Recorded data
....................
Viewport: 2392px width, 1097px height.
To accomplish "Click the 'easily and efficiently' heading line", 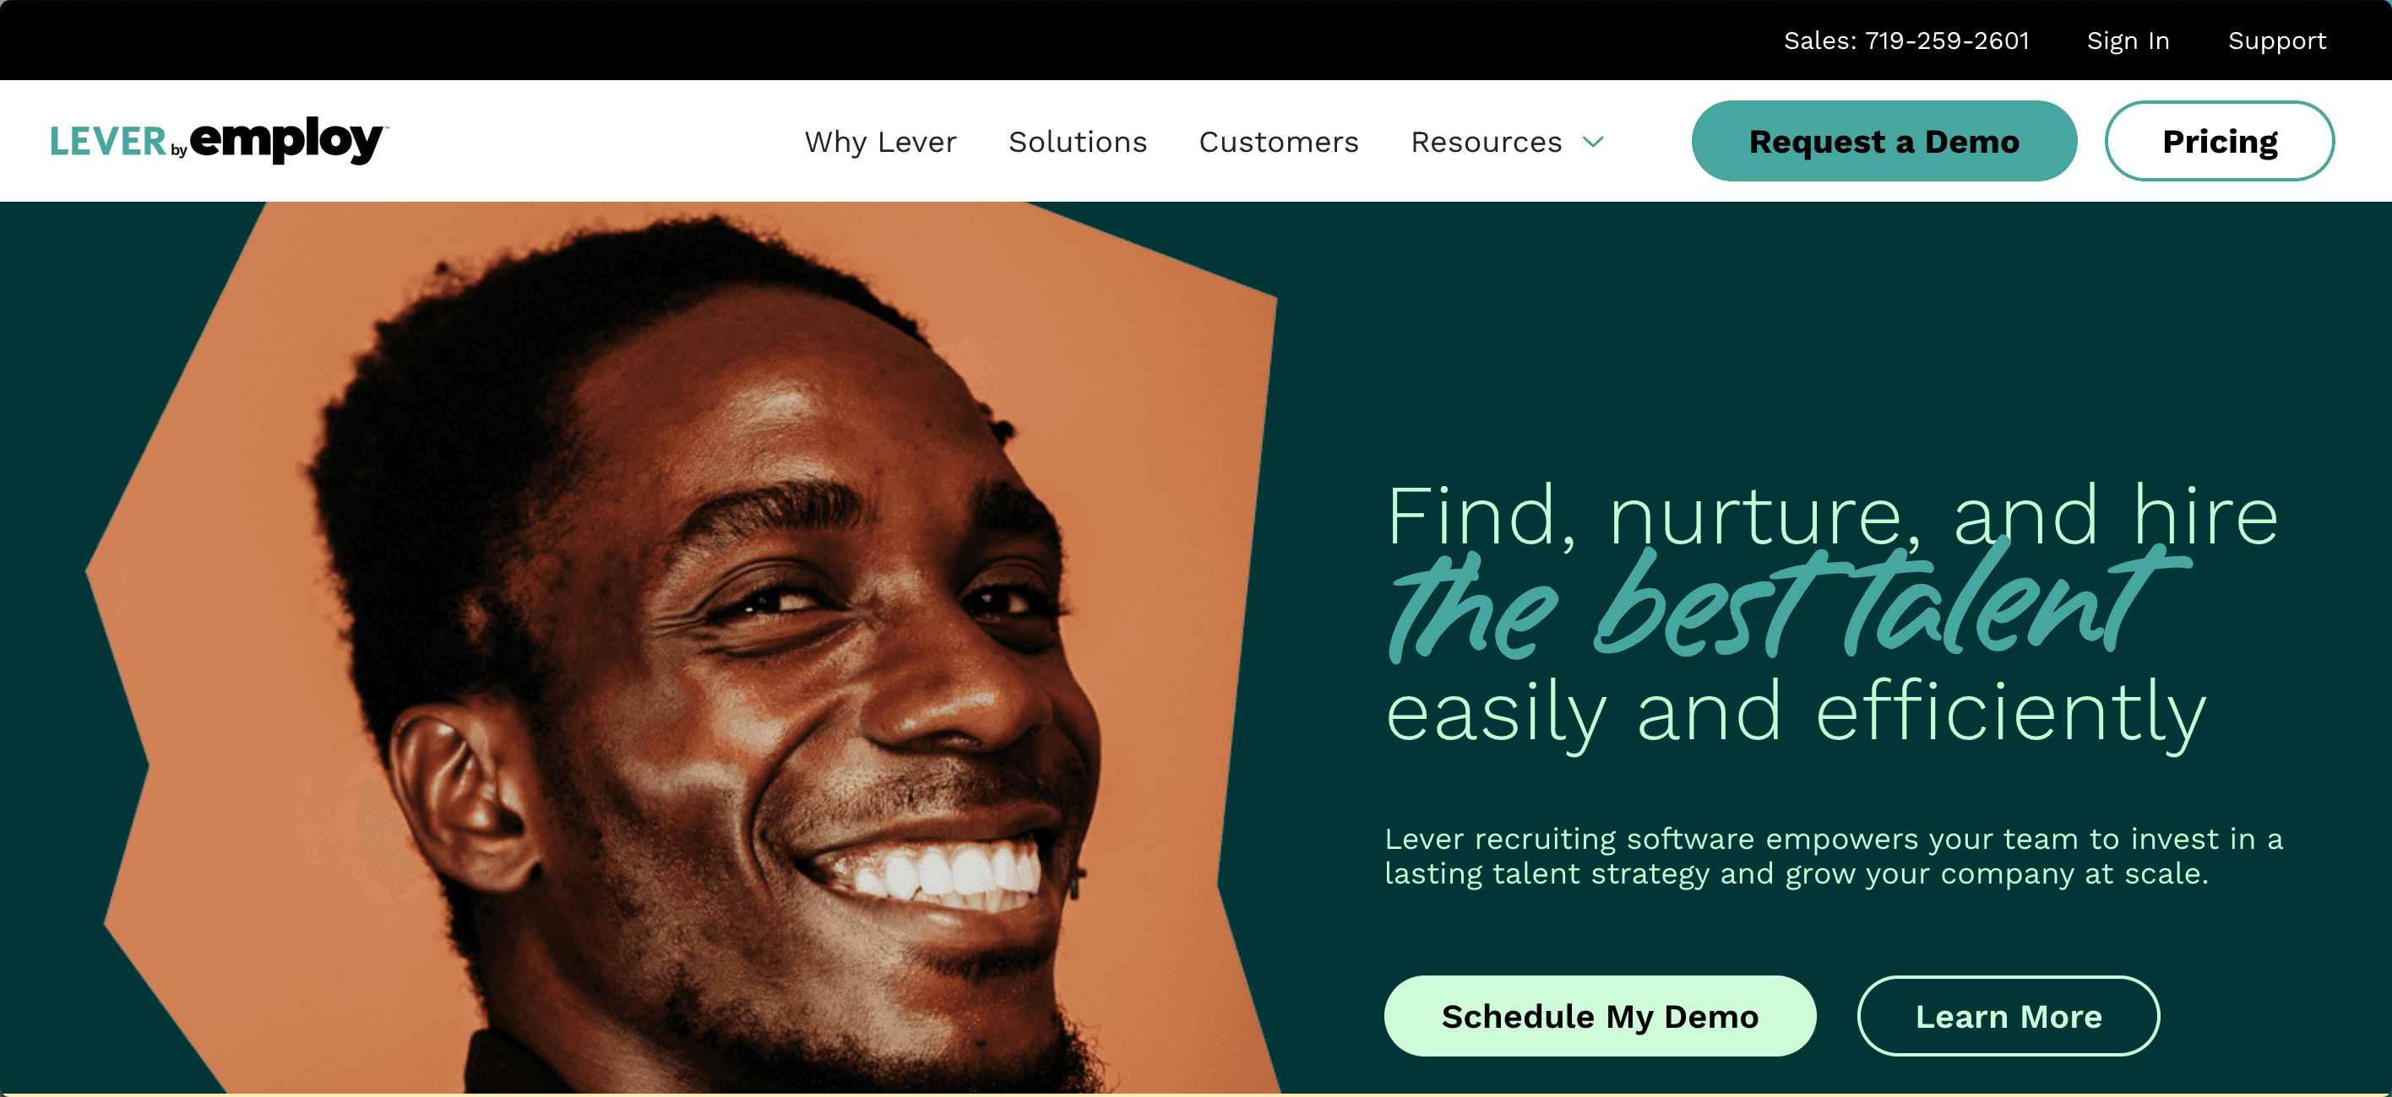I will coord(1796,712).
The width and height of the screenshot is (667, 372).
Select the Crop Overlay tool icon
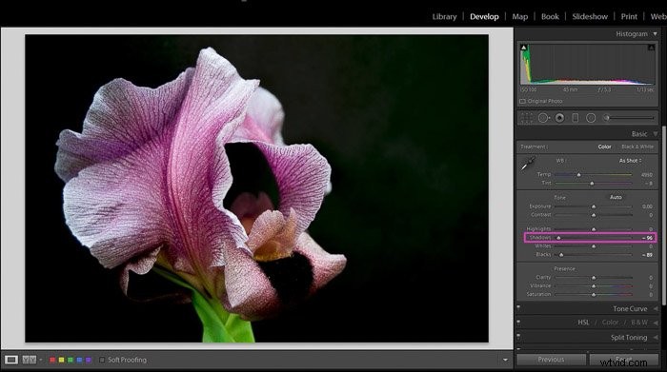point(527,118)
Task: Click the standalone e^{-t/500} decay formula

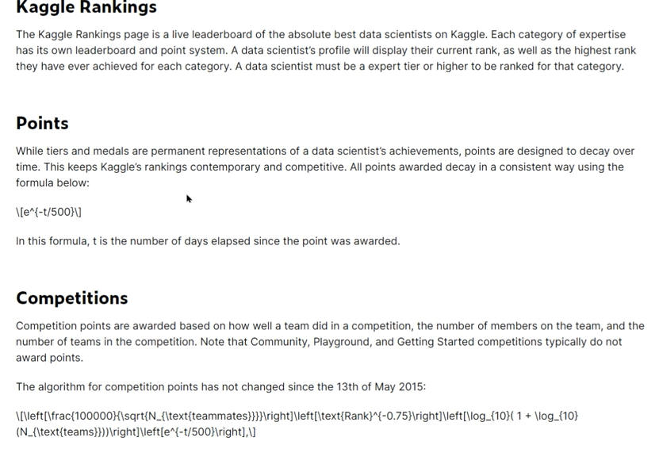Action: click(48, 212)
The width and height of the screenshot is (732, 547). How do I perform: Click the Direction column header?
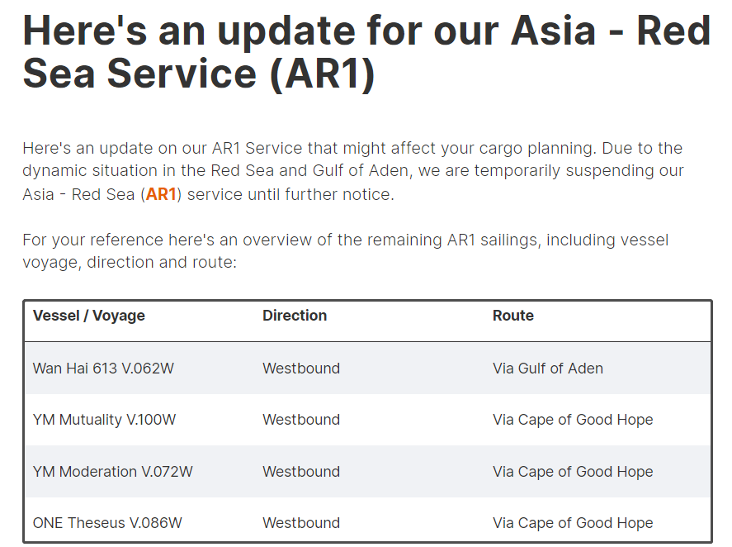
....................
### Activity
Make a list of all lines in the data that contain "height".

### Result
Viewport: 2392px width, 1097px height.
The width and height of the screenshot is (667, 372).
The width and height of the screenshot is (732, 547). How do I perform: Click the Direction column header?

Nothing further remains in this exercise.